### Extrait du document
Vers un « hindu rashtra ? »

Avec sa formation, le Bharatiya Janata Party (Parti du peuple indien, BJP), créditée de 303 sièges au Parlement renouvelé et avec une cinquantaine de sièges supplémentaires pour ses alliés, Narendra Modi a remporté une victoire historique. « Il a désormais les mains libres pour effectuer les changements législatifs qu’il rêve d’apporter et voire changer la Constitution. Mais voudra-t-il s’engager sur cette voie au risque de mettre en péril son agenda international ? Tel est le dilemme auquel il sera rapidement confronté », explique Sylvie Guichard, maître d’enseignement à l’université de Genève et spécialiste du nationalisme hindou.

Le BJP est le bras politique du mouvement nationaliste hindou. Depuis sa création en 1980, ce parti milite pour l’assimilation de la nation indienne à la majorité hindoue. « Les nationalistes hindous considèrent en effet que leur communauté représentant 80% de la population, l’identité indienne doit s’incarner dans leur culture », écrit le spécialiste de l’Inde et du Pakistan, Christophe Jaffrelot, dans  Le Monde diplomatique(1). Ils veulent transformer l’Union indienne en un « hindu rashtra » (« État hindou »), une nation dont la religion officielle serait l’hindouisme.

Nationalistes hindous du Bharatiya Janata Party (BJP) de Narendra Modi.

### Données recueillies
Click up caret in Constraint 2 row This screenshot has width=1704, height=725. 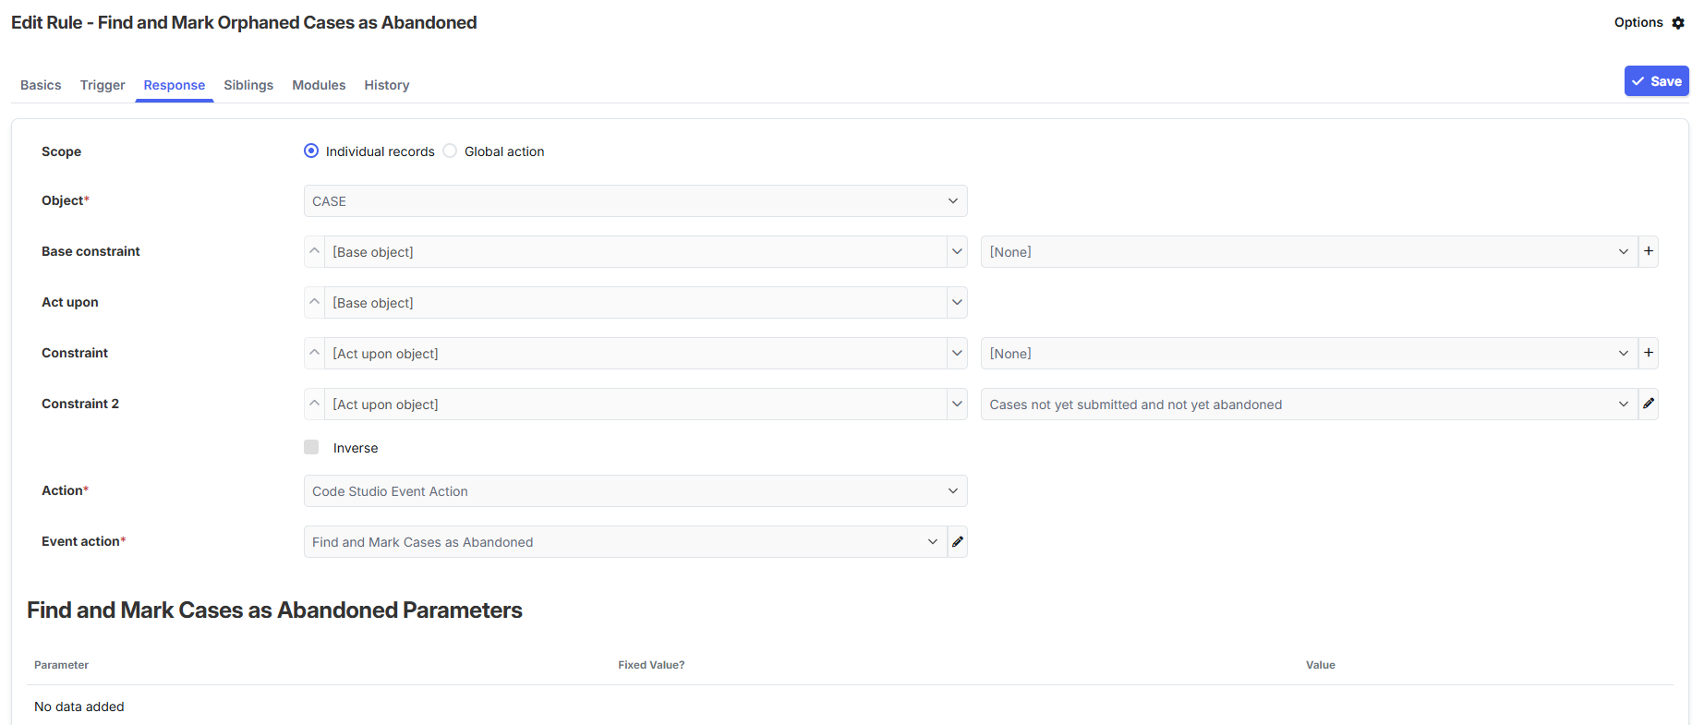point(314,404)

### Objectifs
- A) Recopiez mot pour mot le passage de l'extrait sur le nationalisme hindou situé entre « Avec sa formation, le » et « du nationalisme hindou. », ces deux bouts de phrase compris.
- B) D'après l'extrait sur le nationalisme hindou, combien de sièges le BJP a-t-il obtenus au Parlement ?
- C) Écrivez la suite de l'extrait sur le nationalisme hindou, à partir de là où il s'arrête.

### Corrigés
- A)
Avec sa formation, le Bharatiya Janata Party (Parti du peuple indien, BJP), créditée de 303 sièges au Parlement renouvelé et avec une cinquantaine de sièges supplémentaires pour ses alliés, Narendra Modi a remporté une victoire historique. « Il a désormais les mains libres pour effectuer les changements législatifs qu’il rêve d’apporter et voire changer la Constitution. Mais voudra-t-il s’engager sur cette voie au risque de mettre en péril son agenda international ? Tel est le dilemme auquel il sera rapidement confronté », explique Sylvie Guichard, maître d’enseignement à l’université de Genève et spécialiste du nationalisme hindou.

- B) 303 sièges.

- C)
Nationalistes hindous du Bharatiya Janata Party (BJP) de Narendra Modi. REUTERS/Adnan Abidi

Or, la Constitution indienne, rédigée sous l’égide du parti du Congrès qui a conduit le pays àl’indépendance en 1947, est fondée sur une vision pluraliste et laïque du pays. Elle affirme l’égalité devant la loi de la majorité hindoue et des minorités, dont les plus importantes sont les musulmans (14%) et les chrétiens (2%). Elle consacre un nationalisme inclusif prôné par les pères fondateurs de l’Inde moderne (Mahatma Gandhi, Jawaharlal Nehru, B.R. Ambedkar), à mille lieues de la vision religieuse, connue sur le nom de l'«hindutva » (l'« hindouité »), que défendent les nationalistes hindous.

Aux origines de l'« hindutva »

L’hindutva est un courant ancien de la vie politique indienne. Pour retracer ses origines, il faut remonter aux mouvements de réforme de l’hindouisme, qui émergent à la fin du XIXe siècle en réaction à la colonisation britannique. Cette mobilisation des penseurs religieux est concomitante à la naissance en 1885 du Congrès national indien, qui incarnait pour sa part un mouvement de revendication classique pour la liberté politique et la souveraineté.

Fondé sur une démarche identitaire, le nationalisme hindou se définit par le retour d’une part aux valeurs anciennes de l’hindouisme de l’époque védique et la modernisation des pratiques religieuses, d’autre part. Les spécialistes parlent de « syncrétisme stratégique », signifiant par là une réinvention de la tradition pour résister efficacement contre la colonisation et le prosélytisme missionnaire. Paradoxalement, ce sont la communauté musulmane et l’Église catholique qui ont servi de modèles aux nationalistes pour leur cohésion supposée, alors que l’objectif des réformes était justement de contrer la présence dans le sous-continent de l’islam et du christianisme, qualifiées de religions étrangères.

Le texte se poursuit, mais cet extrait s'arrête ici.